Depletion of PCCB and/or PIK3CA from pancreatic tumor cells KPC influences T cells infiltrating to TME

Most human pancreatic ductal adenocarcinoma (PDAC) are not infiltrated with cytotoxic T cells and are highly resistant to immunotherapy. Our previous study demonstrated that ablation of Pik3ca in KPC (KrasG12D; Trp53R172H; Pdx1-Cre) pancreatic cancer cells induced host T cells to infiltrate and completely eliminate the tumors in a syngeneic orthotopic implantation mouse model. Here we report that implantation of Pik3ca-/- KPC (named αKO) cancer cells induces clonal expansion of cytotoxic T cells infiltrating the pancreatic tumors in this mouse model.
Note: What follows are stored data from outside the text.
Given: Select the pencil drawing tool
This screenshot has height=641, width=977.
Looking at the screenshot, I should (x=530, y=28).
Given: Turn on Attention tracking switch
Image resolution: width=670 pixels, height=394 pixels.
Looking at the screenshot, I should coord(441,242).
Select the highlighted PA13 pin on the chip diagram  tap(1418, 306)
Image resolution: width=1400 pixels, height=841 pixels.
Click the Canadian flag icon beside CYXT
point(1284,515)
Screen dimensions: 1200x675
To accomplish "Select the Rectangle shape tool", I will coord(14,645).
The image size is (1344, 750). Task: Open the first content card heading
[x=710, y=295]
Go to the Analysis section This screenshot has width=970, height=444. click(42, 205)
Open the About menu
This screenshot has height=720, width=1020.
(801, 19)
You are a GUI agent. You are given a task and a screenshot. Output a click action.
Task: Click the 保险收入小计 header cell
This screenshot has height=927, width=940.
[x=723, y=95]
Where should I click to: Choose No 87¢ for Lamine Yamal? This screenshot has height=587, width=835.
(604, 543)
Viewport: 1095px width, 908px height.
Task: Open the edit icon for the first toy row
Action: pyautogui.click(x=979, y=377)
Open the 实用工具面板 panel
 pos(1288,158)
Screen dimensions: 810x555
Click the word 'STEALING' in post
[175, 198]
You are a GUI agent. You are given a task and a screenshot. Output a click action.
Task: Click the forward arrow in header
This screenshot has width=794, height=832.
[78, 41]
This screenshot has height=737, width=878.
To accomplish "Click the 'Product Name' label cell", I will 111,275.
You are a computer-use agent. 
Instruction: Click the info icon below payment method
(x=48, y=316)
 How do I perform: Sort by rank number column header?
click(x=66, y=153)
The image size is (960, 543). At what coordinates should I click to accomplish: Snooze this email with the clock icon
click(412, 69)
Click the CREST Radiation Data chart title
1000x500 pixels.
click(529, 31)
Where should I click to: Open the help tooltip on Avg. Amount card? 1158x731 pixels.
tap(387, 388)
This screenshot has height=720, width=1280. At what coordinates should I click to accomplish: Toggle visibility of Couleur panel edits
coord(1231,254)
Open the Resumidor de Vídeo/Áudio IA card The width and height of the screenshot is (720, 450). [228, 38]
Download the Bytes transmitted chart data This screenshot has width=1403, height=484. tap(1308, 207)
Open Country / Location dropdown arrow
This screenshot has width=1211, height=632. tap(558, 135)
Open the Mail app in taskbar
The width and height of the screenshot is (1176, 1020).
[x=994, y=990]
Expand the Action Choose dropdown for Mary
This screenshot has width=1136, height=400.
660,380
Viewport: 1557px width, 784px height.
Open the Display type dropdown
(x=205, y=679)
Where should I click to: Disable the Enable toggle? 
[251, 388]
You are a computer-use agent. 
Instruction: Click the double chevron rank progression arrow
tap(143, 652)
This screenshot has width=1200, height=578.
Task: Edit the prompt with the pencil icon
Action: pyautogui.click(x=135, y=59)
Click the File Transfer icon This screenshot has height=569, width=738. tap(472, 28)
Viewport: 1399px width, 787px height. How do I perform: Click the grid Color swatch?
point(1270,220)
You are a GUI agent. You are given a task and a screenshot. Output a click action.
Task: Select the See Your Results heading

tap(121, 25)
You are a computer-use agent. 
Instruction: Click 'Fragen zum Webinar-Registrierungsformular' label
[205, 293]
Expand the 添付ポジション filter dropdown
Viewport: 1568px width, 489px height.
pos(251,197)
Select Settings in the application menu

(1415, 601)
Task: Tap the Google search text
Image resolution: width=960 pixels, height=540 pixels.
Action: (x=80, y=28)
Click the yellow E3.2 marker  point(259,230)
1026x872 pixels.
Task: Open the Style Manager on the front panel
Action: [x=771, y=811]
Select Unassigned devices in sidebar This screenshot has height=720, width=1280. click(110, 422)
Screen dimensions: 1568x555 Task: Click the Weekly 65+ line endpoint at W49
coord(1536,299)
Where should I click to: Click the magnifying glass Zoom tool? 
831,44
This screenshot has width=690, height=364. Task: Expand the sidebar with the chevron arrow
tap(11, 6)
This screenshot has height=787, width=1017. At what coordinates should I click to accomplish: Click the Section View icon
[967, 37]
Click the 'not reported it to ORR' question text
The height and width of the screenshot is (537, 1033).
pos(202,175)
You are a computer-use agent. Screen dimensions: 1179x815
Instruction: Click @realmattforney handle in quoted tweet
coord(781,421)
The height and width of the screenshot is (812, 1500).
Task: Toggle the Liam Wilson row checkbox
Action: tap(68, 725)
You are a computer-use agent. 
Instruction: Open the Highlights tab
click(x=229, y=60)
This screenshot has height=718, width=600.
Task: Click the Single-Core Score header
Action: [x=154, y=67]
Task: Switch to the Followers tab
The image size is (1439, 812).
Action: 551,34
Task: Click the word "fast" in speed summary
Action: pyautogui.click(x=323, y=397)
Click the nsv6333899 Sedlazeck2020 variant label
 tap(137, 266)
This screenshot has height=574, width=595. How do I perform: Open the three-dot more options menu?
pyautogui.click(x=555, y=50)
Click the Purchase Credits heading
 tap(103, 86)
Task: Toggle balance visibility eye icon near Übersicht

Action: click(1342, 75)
To identify potential molecules that can regulate the activity of these anti-tumor T cells, we conducted an in vivo genome-wide gene-deletion screen using αKO cells implanted in the mouse pancreas and the result shows that deletion of propionyl-CoA carboxylase subunit B gene (Pccb) in αKO cells (named p-αKO) leads to immune evasion, tumor progression and death of host mice. Surprisingly, p-αKO tumors are still infiltrated with T cells but they are inactive against tumor cells. However, blockade of PD-L1/PD1 interaction reactivated clonally expanded T cells infiltrating p-αKO tumors, leading slower tumor progression and improve survival of host mice. These results indicate that Pccb can modulate the activity of cytotoxic T cells infiltrating some pancreatic tumors and this understanding may help to improve immunotherapy for PDAC. After implanting αKO and p-αKO cells to the pancreas of B6 mice, and implanting p-αKO cells to PD1-null mice, the tumors were extracted 12 days post implantaiton. CD4 and CD8 T cells were enriched and single cell RNA as well as TCR were sequenced with 10x genomics' protocol.